Page three was even better.
“I know what the New York Times
will say,” he said with a sniffle. “A brilliant masterpiece of cunning wit,
enduring love, and a timeless metaphor for the human condition. They’ve done
that to me before.”
Horace sobbed.
Domino played dead.
“We have to get rid of this. I
can’t face another book signing. I can’t go on Oprah again! No more parties! No
more reviews! I can’t stand the pressure!”
He looked down at the dog.
“We burn it. No one will ever know.
I’ll fade into comfortable obscurity. I won’t go insane and you won’t have to
live in the pound with cats. No one will ever know that I can’t write to save
my life. We end it. Tonight.”
Domino followed him to the living
room and watched him start the fire.
“It’s for the best,” Horace
promised.
He tossed the manuscript in and
watched. The fire merrily burned away around the book. Flames kissed the
manuscript. Hot breezes rifled the pages. Burning logs popped in accolade. But
the pages didn’t singe.
The manuscript wouldn’t burn.
“This is a nightmare!” Horace
threw another log on the fire and ran to hide under his blankets, praying the
manuscript would turn to ash in the morning sunlight like the like sucking
vampire it was.
All through the night he tossed
and turned. Awards shows haunted his dreams. Hollywood directors calling for
movie rights turned angry when he couldn’t remember the character’s names…
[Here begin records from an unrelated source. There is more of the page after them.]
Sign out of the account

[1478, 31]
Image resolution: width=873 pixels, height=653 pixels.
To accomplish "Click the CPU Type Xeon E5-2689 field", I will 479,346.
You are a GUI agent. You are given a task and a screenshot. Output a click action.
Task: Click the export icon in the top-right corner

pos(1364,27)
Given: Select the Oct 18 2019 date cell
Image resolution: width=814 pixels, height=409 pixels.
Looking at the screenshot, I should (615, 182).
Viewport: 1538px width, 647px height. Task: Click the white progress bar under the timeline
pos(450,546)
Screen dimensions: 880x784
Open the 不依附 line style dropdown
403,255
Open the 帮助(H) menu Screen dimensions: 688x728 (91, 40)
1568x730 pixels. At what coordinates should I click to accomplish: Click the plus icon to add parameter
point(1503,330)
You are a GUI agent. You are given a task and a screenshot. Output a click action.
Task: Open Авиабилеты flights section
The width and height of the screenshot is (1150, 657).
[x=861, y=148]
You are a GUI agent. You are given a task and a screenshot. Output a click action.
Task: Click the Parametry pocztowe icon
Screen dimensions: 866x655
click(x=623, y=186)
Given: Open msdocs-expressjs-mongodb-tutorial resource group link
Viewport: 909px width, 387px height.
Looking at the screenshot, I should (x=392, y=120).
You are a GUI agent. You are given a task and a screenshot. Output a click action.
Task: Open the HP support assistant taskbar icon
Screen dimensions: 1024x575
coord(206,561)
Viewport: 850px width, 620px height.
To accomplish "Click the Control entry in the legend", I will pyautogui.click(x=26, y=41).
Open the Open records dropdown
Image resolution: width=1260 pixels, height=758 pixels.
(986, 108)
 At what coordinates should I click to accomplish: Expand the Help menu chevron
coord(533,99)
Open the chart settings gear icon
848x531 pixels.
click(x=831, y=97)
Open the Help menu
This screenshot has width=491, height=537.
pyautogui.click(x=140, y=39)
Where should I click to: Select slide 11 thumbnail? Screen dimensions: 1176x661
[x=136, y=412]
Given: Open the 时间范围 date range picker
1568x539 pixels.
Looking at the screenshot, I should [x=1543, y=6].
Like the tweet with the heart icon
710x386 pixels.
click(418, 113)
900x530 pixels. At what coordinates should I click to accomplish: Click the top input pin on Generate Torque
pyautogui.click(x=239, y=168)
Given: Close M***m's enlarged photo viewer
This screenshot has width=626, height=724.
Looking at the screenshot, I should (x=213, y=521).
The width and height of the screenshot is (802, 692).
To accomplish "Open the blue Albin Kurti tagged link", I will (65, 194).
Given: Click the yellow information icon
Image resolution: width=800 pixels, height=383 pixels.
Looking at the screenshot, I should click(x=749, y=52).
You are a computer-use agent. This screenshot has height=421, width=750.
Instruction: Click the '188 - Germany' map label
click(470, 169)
The next morning his sheets were
drenched in sweat. The smell of animal fear permeated the room.
A key clicked in the lock of the
apartment- his agent! He had to hide the manuscript before she found it!
Horace stumbled into the living room, bleary
eyed and nauseous with worry.
His perfectly groomed agent perched on the
couch devouring the latest, unsinged, manuscript.
“Horace! This is brilliant!” She
gave him a very stern look. “Why was it in the fire place?”
“Oh, uh, well, you know how I
feel about first drafts.” He gave her a weak smile. The future loomed dark with
the promise of lies and television appearances. He would tell her. Right now,
he’d confess that he hadn’t written the book. She could make everything go
away.
But she laughed, smiling up at
him as if he could do no wrong. “I don’t know how you do it.”
Resolve crumpled. Horace echoed her with a nervous laugh of his
own. “The books just…. come to me. Isn’t that how it works for everyone?”